Do this. Present the lines of the items below as a Markdown table with the columns Row and Line, from the line with "You are a GUI" up to and including the line with "pyautogui.click(x=544, y=133)". Number each row and leave out blank lines.

Dataset records.
--- --- ---
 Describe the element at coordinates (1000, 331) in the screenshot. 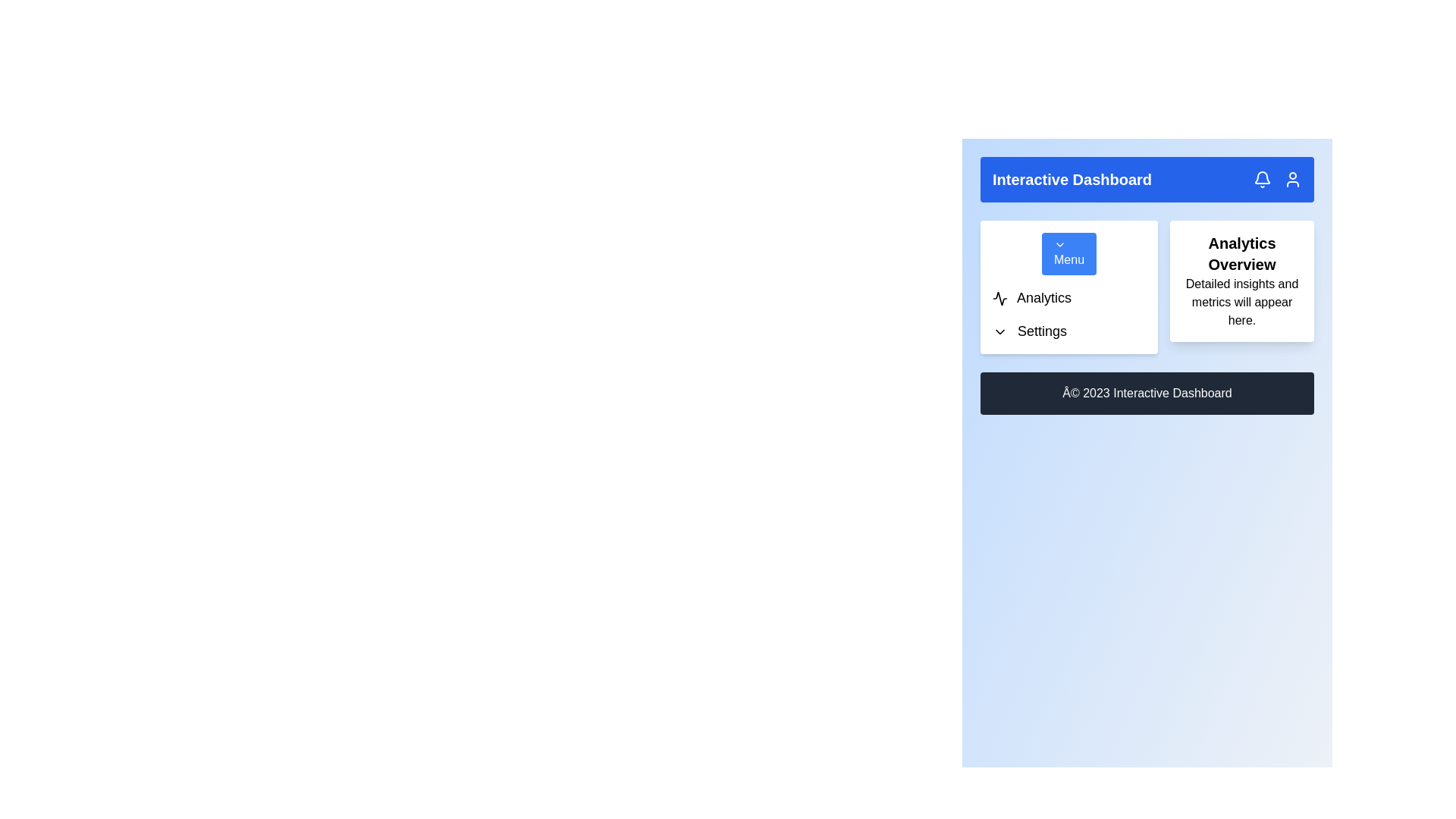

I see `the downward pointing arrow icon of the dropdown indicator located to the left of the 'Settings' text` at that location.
--- --- ---
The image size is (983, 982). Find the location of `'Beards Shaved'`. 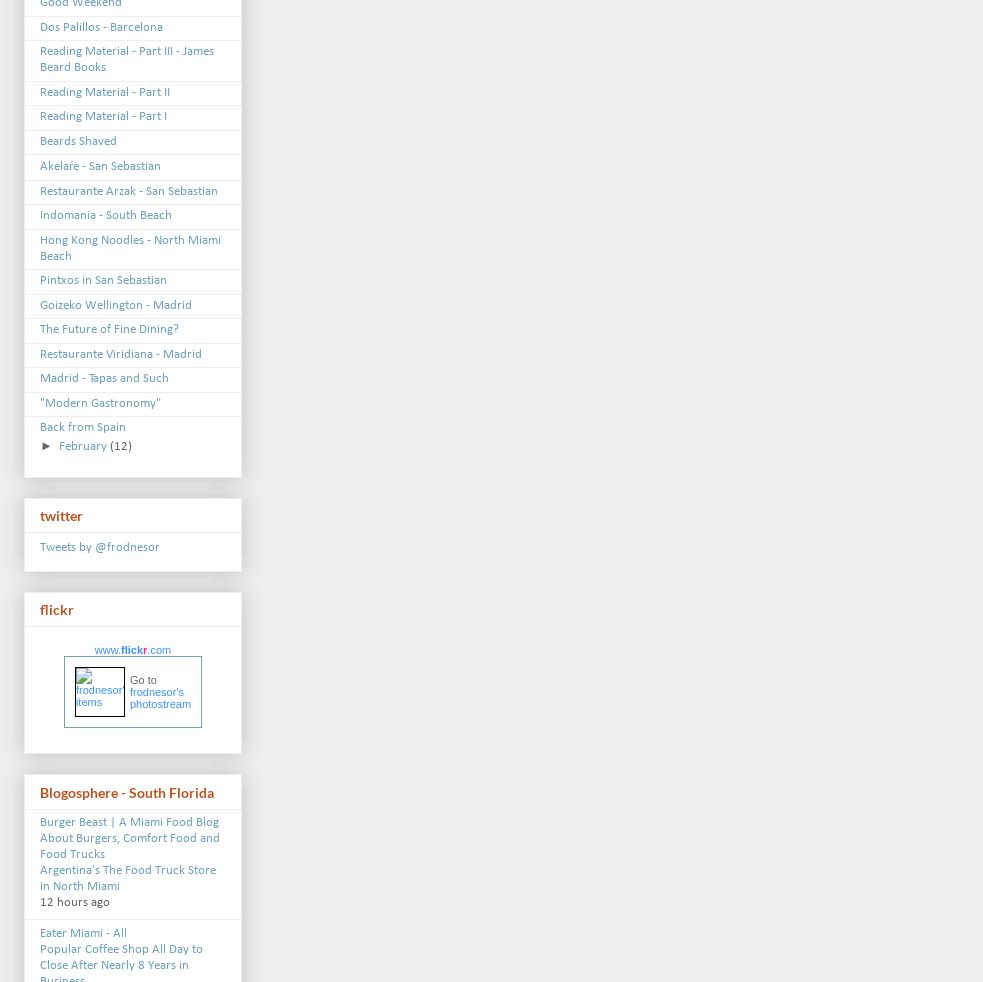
--- --- ---
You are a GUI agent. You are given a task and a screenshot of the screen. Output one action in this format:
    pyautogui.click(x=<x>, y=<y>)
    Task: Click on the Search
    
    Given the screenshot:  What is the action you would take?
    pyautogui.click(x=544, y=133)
--- --- ---
Written reply.
| Row | Line |
|---|---|
| 1 | You are a GUI agent. You are given a task and a screenshot of the screen. Output one action in this format: |
| 2 |     pyautogui.click(x=<x>, y=<y>) |
| 3 |     Task: Click on the Search |
| 4 |     Given the screenshot:  What is the action you would take? |
| 5 |     pyautogui.click(x=544, y=133) |